Detection of MISEV recommended EV Protein-markers using Automated Western Blotting - Lisa Meyer

The limited amount of material and the diverse methods for isolation of extracellular vesicles (EV) pose unique challenges to proper characterization of experimental EV preparations. The “Minimal Information for Studies of Extracellular Vesicles” (MISEV) guidelines recommend characterizing preparations for both trans-membrane-, cytosolic- and contaminating non-EV proteins. However, compliance with these guidelines can be a considerable effort due to lack of easy and robust analytical protocols and the time consuming and user variable nature of standard western blotting protocols. Here we present a simple method for isolation of EVs and a simple western blotting platform for automated protein separation and immunodetection of MISEV-recommended proteins. The total EVs were isolated by affinity-membrane spin columns from pre-filtered 0.5-4 mL plasma or 2-20 mL urine, respectively. Intact vesicles were eluted and the EV-depleted biofluid fraction was collected from the flow-through. A small fraction (4 μL) was analyzed by a simple western blot workflow providing automated capillary electrophoresis-based protein separation and immunodetection, characterizing each fraction for presence or absence of MISEV-recommended proteins. A range of specific antibodies were identified and the EV fractions were shown to be enriched in EV-proteins, whereas contaminating non-EV proteins were significantly reduced.
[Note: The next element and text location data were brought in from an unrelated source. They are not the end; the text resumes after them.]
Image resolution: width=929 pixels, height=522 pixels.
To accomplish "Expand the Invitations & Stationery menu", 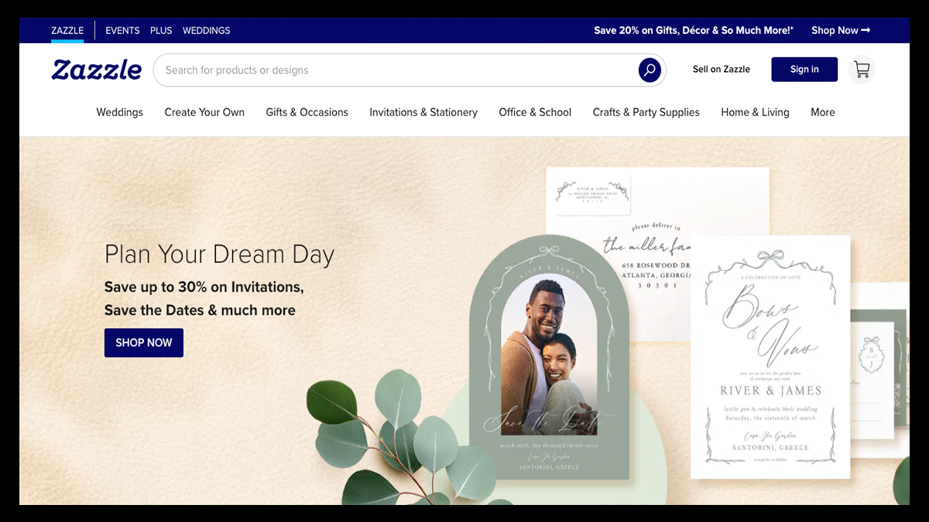I will point(423,112).
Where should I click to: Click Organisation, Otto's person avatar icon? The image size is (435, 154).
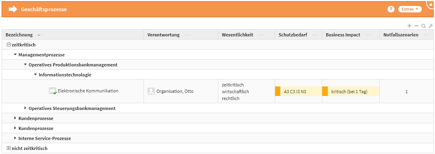point(151,91)
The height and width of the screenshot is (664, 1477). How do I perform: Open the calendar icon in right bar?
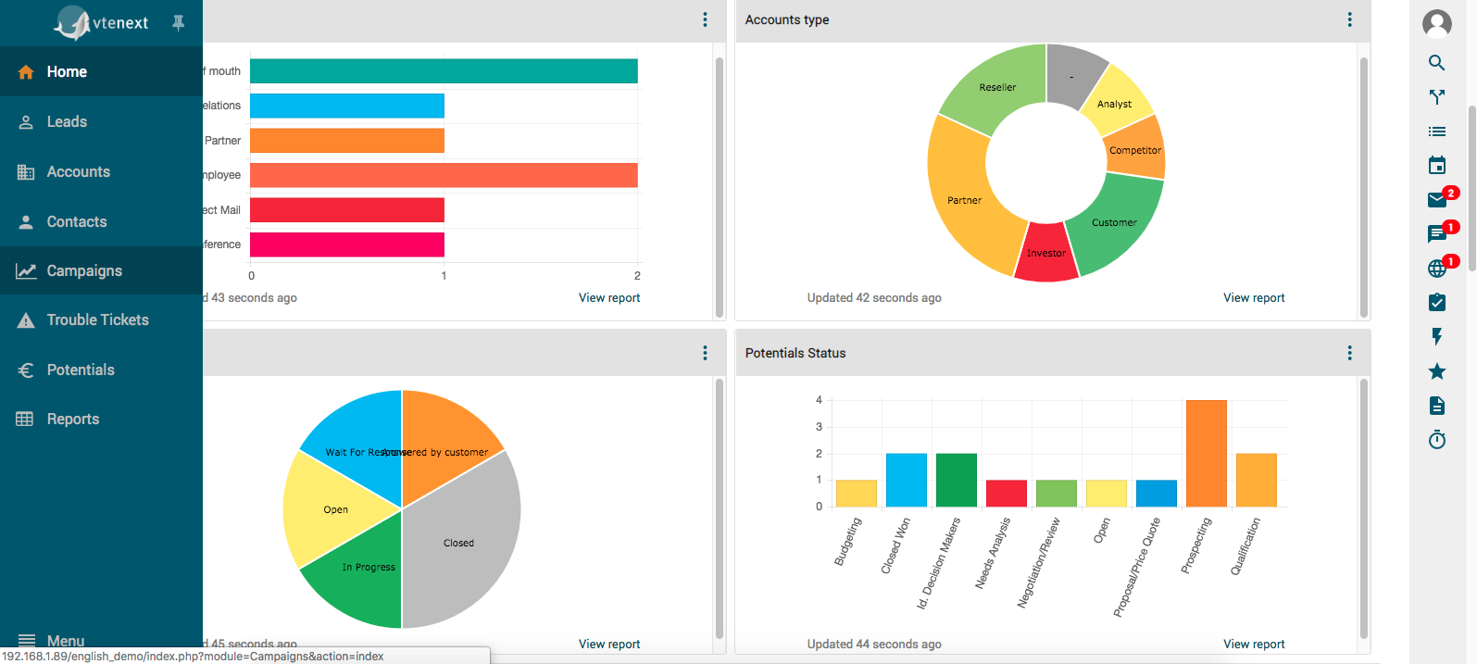1436,166
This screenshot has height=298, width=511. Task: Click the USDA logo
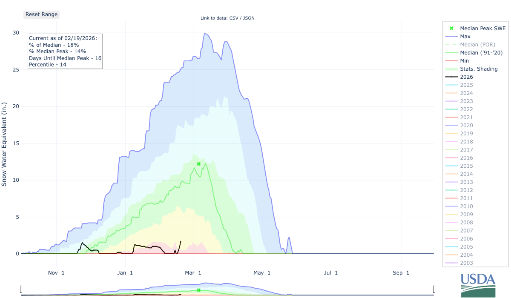point(478,285)
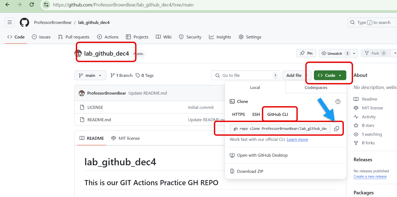Screen dimensions: 397x197
Task: Expand the main branch dropdown
Action: tap(90, 76)
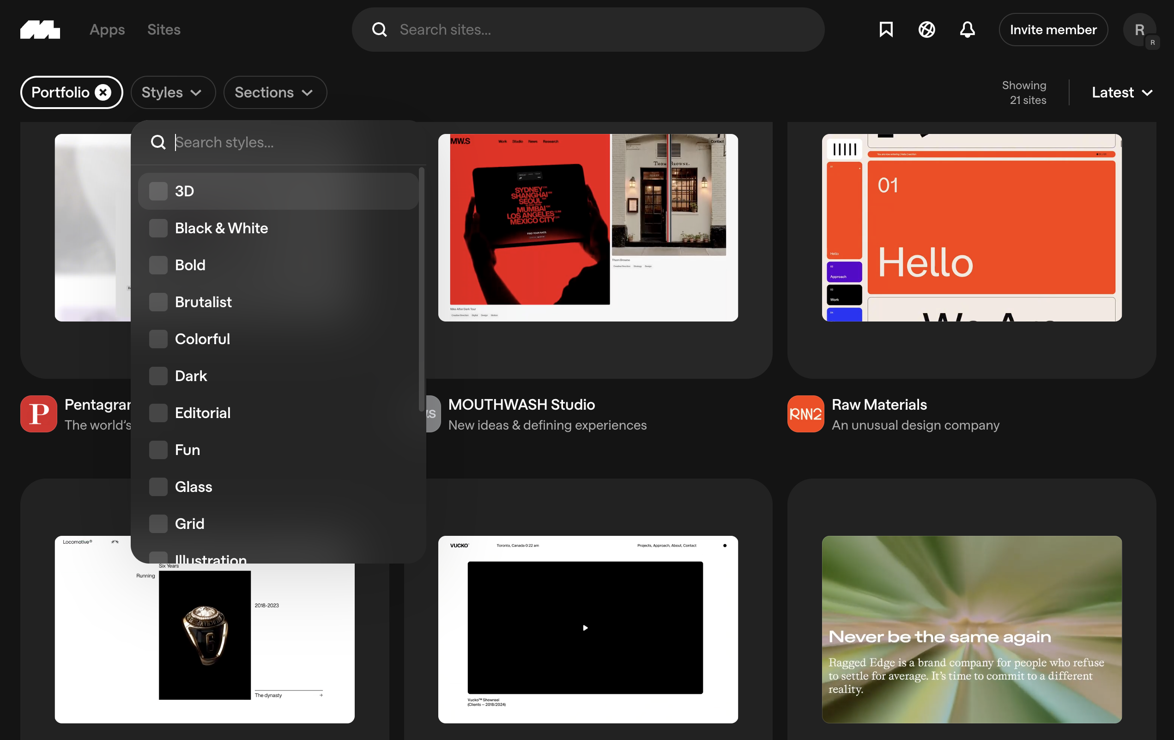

Isolation of EVs was necessary to allow detection of the low abundant EV protein markers, whereas non-EV proteins were readily detectable both in the neat biofluids and in the EV-depleted flow-through. We characterized the effect of washing on the purity of EV isolates and defined the dynamic range of the workflow using titrations of input volume of both plasma and urine EV isolations. In conclusion, Simple western blotting protocols were established for quality control of isolated EVs in accordance with MISEV-guidelines. EVs isolated using affinity-membrane spin columns were shown to be enriched in EV markers and depleted for non-EV proteins.